In October, at a >conference sponsored by the Federal Reserve Bank of Boston, Svensson presented a >paper advocating what he calls “forecast targeting.” The idea is simple, if not easy to execute. The Fed should agree on a future path for the federal funds rate so that its forecasts for inflation and unemployment “look good.” Looking good means that inflation is at or near the Fed’s objective of 2 percent, and there’s full employment.

According to Svensson, if the Fed gets it wrong on its first try—that is, if its interest-rate path is predicted to leave inflation and unemployment at undesirable levels--it should try again. It should map out out other interest-rate trajectories until it comes up with one in which forecasted inflation and unemployment are where the Fed wants them to be. Then it should publish that forecast for the world to see and tweak it as new information comes in.

In Svensson’s vision, the Fed doesn’t go by where inflation and unemployment are today, as in the Taylor rule. It goes by where the Fed ultimately wants them to end up. It’s like Wayne Gretzky skating to where the puck is going, to use a metaphor a Swede would likely appreciate. 

Here’s Svensson: “In contrast to simple policy rules that rely on very partial information in a rigid way, such as Taylor-type rules, forecast targeting allows all relevant information to be taken into account and has the flexibility and robustness to adapt to new circumstances.”

The European Central Bank and the Bank of England already release staff or consensus forecasts for key variables. Even the Fed does something like forecast targeting, Svensson acknowledges. “Forward guidance,” in which the Fed lays out where it sees interest rates going, is a close cousin of forecast targeting. At a debate on communication in Frankfurt on Nov. 14, top central bankers >mostly agreed that forward guidance is a valuable tool.

But it’s not quite what Svensson has in mind. There is no unified economic forecast by the Fed’s decision-makers, who are the members of the Board of Governors and a rotating set of the regional Fed bank presidents. The closest the Fed comes is a Summary of Economic Projections, issued most recently on Sept. 20. That has a few problems. It gives equal weight to voting and non-voting members of the FOMC. More important, it includes only the median projections for various indicators. There is no consensus view of how a given trajectory for the federal funds rate will affect the economy. It’s “more of a snapshot of the views of the FOMC and not a conscious choice by the FOMC,” Svensson writes.


Last year, the Brookings Institution’s Hutchins Center on Fiscal and Monetary Policy surveyed economists about the Fed’s Summary of Economic Projections. Only a third said the famous “dot plot,” which conveys FOMC members’ forecasts for interest rates, was useful or extremely useful.

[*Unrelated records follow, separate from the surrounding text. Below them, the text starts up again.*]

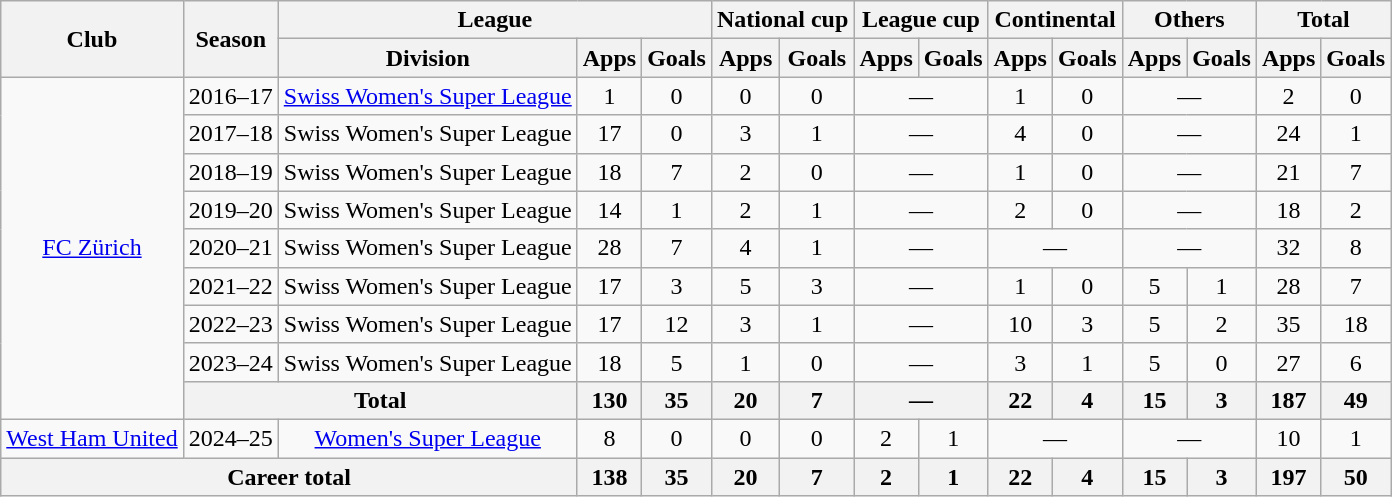
League cup (921, 20)
2023–24 (230, 362)
Club (92, 39)
14 (609, 210)
FC Zürich (92, 248)
2020–21 (230, 248)
2019–20 (230, 210)
Continental (1055, 20)
Others (1189, 20)
50 (1356, 477)
National cup (782, 20)
League (494, 20)
21 (1288, 172)
2024–25 (230, 438)
2016–17 (230, 96)
6 (1356, 362)
12 (677, 324)
32 (1288, 248)
49 (1356, 400)
Women's Super League (428, 438)
187 (1288, 400)
Career total (289, 477)
138 (609, 477)
27 (1288, 362)
Division (428, 58)
197 (1288, 477)
2022–23 (230, 324)
130 (609, 400)
2017–18 (230, 134)
2018–19 (230, 172)
Season (230, 39)
West Ham United (92, 438)
2021–22 (230, 286)
24 (1288, 134)
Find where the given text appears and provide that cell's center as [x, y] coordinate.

David Wessel, the center’s director, and Peter Olson, a research analyst there, solicited nine suggestions for how to improve the projections, ranging from doing away with the dot plot altogether, to identifying which committee member was behind each dot (e.g., Joe Schmo, 2.125 percent, 2018). 

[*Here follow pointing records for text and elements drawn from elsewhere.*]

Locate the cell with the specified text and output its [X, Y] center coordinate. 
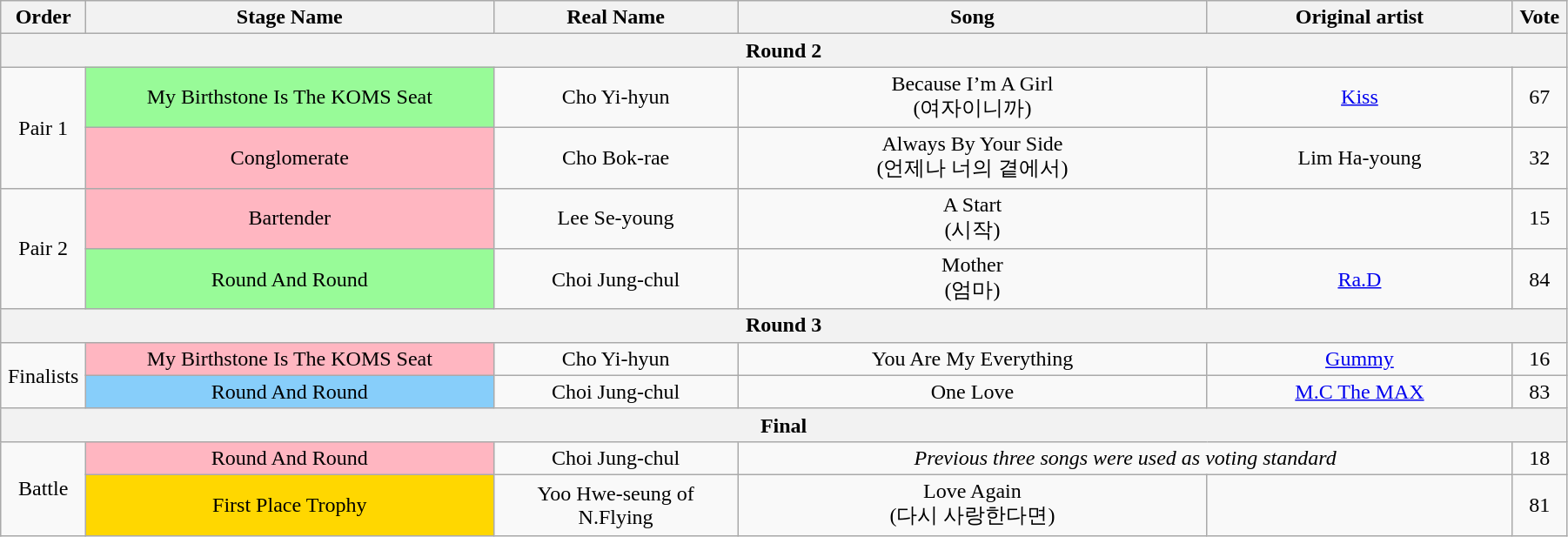
Bartender [290, 218]
Finalists [44, 375]
18 [1539, 458]
Pair 2 [44, 249]
84 [1539, 279]
A Start(시작) [973, 218]
Stage Name [290, 17]
Order [44, 17]
Because I’m A Girl(여자이니까) [973, 97]
15 [1539, 218]
Yoo Hwe-seung of N.Flying [616, 505]
You Are My Everything [973, 358]
Conglomerate [290, 157]
Battle [44, 488]
Round 3 [784, 325]
Gummy [1359, 358]
First Place Trophy [290, 505]
Mother(엄마) [973, 279]
Previous three songs were used as voting standard [1125, 458]
81 [1539, 505]
Pair 1 [44, 127]
Round 2 [784, 50]
Lim Ha-young [1359, 157]
Final [784, 425]
Vote [1539, 17]
M.C The MAX [1359, 392]
Love Again(다시 사랑한다면) [973, 505]
67 [1539, 97]
One Love [973, 392]
Ra.D [1359, 279]
32 [1539, 157]
Original artist [1359, 17]
Cho Bok-rae [616, 157]
83 [1539, 392]
Real Name [616, 17]
Lee Se-young [616, 218]
16 [1539, 358]
Song [973, 17]
Kiss [1359, 97]
Always By Your Side(언제나 너의 곁에서) [973, 157]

The economists’ first suggestion for improvement was very like what Svensson advocates. Former Federal Reserve Chair Ben Bernanke, a distinguished fellow in residence at the Hutchins Center, told Wessel and Olson that the FOMC tried to create a consensus forecast in 2012, but “given the large size of the committee and the disparate views represented,” it was “unable to agree on a procedure for developing such a forecast in a timely way.” Still, Bernanke told them, he “thinks there’s potential there, mentioning it as a possible way forward if it can be done.”